Sublimity is an experential truth. If I do not experience it, is only true for the author. Dick Cheney may experience the rise of the surveillance state as sublime, but I do not. If you want to argue that a landfill is more inspiring than a rose, I’ll leave you to it. I experience disgust - The rise of the surveillance state was an Op. A flooding of an epistemology that government is inherently good - It was calculated, cunning, and recursive. Post 9-11, we experienced the next version. An inflection point no doubt, but a fairly taught line cane be drawn between MK Ultra and where we are today.

Celebrating it as sublime, is like celebrating Holocaust because of all the swell movies that were made about it. My initial reaction remains unchanged - Eeeeeewwwww

We all experience woosh in the face of the sublime. I don’t think the authors are attributing “good” here to the emergent system they are discussing - rather I think discussions of aesthetic appreciation are akin to the enjoyment of reading lovecraftian horror - contemplating entities of uncontemplatable scope is pleasurable not due to their goodness or badness, but because our ability to brush up against the infinite fills us with the recognition of our nearly divine powers of comprehension - the transcendental nature of grasping the ungraspable if only for a moment.
--------------------------------
**GOAL OF THE EXERCISE:** Transcribe the discussion of the sublime and the surveillance state in full, keeping every word, spelling and punctuation mark unchanged.

Stored data entries:
--------------------------------
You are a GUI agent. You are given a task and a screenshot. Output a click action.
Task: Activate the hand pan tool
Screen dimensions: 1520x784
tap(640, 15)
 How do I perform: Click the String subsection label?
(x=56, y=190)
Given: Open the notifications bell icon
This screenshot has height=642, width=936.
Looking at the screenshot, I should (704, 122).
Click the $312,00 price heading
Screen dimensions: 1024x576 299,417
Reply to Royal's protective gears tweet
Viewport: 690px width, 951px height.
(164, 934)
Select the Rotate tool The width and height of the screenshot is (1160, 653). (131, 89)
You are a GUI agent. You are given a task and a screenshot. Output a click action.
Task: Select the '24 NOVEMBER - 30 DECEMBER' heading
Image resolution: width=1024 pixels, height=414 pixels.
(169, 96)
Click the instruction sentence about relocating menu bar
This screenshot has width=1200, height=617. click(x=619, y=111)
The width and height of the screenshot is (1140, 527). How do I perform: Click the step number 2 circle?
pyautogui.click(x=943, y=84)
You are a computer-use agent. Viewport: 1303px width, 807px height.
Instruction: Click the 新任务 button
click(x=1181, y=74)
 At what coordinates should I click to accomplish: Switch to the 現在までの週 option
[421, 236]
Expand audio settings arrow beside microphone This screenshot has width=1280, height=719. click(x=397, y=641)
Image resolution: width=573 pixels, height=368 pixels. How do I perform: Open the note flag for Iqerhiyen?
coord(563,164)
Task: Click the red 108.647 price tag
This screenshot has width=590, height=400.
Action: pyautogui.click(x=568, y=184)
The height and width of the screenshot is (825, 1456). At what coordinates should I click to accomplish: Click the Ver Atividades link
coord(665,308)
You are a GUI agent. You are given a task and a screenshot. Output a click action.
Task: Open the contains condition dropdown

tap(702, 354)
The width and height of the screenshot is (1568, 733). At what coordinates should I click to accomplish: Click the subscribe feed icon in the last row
--------------------------------
**REPLY:**
Sublimity is an experential truth. If I do not experience it, is only true for the author. Dick Cheney may experience the rise of the surveillance state as sublime, but I do not. If you want to argue that a landfill is more inspiring than a rose, I’ll leave you to it. I experience disgust - The rise of the surveillance state was an Op. A flooding of an epistemology that government is inherently good - It was calculated, cunning, and recursive. Post 9-11, we experienced the next version. An inflection point no doubt, but a fairly taught line cane be drawn between MK Ultra and where we are today.

Celebrating it as sublime, is like celebrating Holocaust because of all the swell movies that were made about it. My initial reaction remains unchanged - Eeeeeewwwww

We all experience woosh in the face of the sublime. I don’t think the authors are attributing “good” here to the emergent system they are discussing - rather I think discussions of aesthetic appreciation are akin to the enjoyment of reading lovecraftian horror - contemplating entities of uncontemplatable scope is pleasurable not due to their goodness or badness, but because our ability to brush up against the infinite fills us with the recognition of our nearly divine powers of comprehension - the transcendental nature of grasping the ungraspable if only for a moment.